The New Zealand Quail was still around for Cook’s second expedition, but had become rare by 1840. Fires which destroyed the food and grassland habitat of the bird, in combination with invasive species of dogs, cats, and rats, brought to New Zealand by Western explorers, seem to have did it in. Their decline was sudden, over the course of a year or two, and in spite of the efforts of landowners to conserve the game by setting aside tracts of habitat for it. Once a bird becomes rare, it is often too late.
We’re back to birds now that the new year is over. Without further ado, I give you the Hoopoe Starling.
The Hoopoe Starling also goes by the names Bourbon Crested Starling, Huppe, Crested Starling, or Réunion Starling. The Hoopoe Starling was discovered in 1669 and first described 1783 by the Dutch Naturalist Pieter Boddaert, who found it in its home on the island of Réunion in the Indian Ocean, just east of Madagascar.
It was characterized by it’s lovely crest, a white head, neck, and abdomen, and long yellow legs. Its wings were grey-brown. They were a little larger than young pigeons when full-grown.
The age of exploration brought to many small islands new invasive species of predator to small islands that had previously had very few, or even none. Many island-dwelling birds became extinct due to the introduction of rats, cats, feral goats and pigs, and other animals to their homes. Many were also not used to fleeing from predators, and were therefore extremely easy to hunt. The French naturalist François Pollen wrote in 1868:
The old Creoles told me that, in their youth, these birds were still common, and that they were so stupid that one could kill them with sticks.
The main reason for its extinction was the introduction of rats. Along with rats, settlers also introduced an invasive species of bird called theCommon Myna for the purpose of combating locusts on the island, which also caused a drop in the population. Hunting finished the bird off. This apparently tasty and easy-to-hunt bird became increasingly rare during the 1830s. The last known specimen was shot in 1837.
One specimen is currently in the Dutch National Natural History Museum, which not only has an excellent indexof extinct birds, but also features neat 3-D videos of the specimens in their collection.Take a look.
Back to birds! Bonin Island Grosbeaks were technically not Grosbeaks, and technically only found on one of the Bonin Islands, (though maybe at one point it had lived on more than one). So let’s start at the beginning:
1. Where are the Bonin Islands?
The Bonin Islands are also known as the Ogasawara Islands, and are an archipelago of over 30 subtropical and tropical islands, some 1,000 kilometers directly south of Tokyo, Japan. Bonin is the English name for the archipelago, derived from an archaic Japanese word for “uninhabited”. Which these islands, for the most part, are. The exception is the island Chichi-jima, the largest, which was the home, when it was alive, of the Bonin Island Grosbeak.

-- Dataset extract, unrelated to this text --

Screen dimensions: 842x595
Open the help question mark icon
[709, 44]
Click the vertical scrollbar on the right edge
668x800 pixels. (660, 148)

2. What do you mean, not a grosbeak? Why’s it called a grosbeak, if it isn’t one? Beats me. It’s used sometimes as more of a vernacular word for various finches with a big beak, instead of as the name of a specific species. The beak in question for all these birds is large and powerful, and was useful for beating open the shells of seeds.
3. Why is it extinct? Well, it liked to stay on the ground, looking for seeds to eat, and wasn’t so into flying or perching in trees. Ground dwelling birds are generally much more vulnerable to predators. It also lived mostly on one island, and one island alone. That right there is a recipe for evolutionary disaster. The smaller and more specific your habitat is, the more likely you are going to disappear.
Which is what happened to the Bonin Island Grosbeak. Whalers in the nineteenth century used the island as a stopping point, introducing rats, goats, sheep, dogs, and cats, all new predators to the island in the process, and cleared some of the island for settlement. The combination of habitat loss and a whole bunch of new animals running around their island home looking for something to eat did in the bird.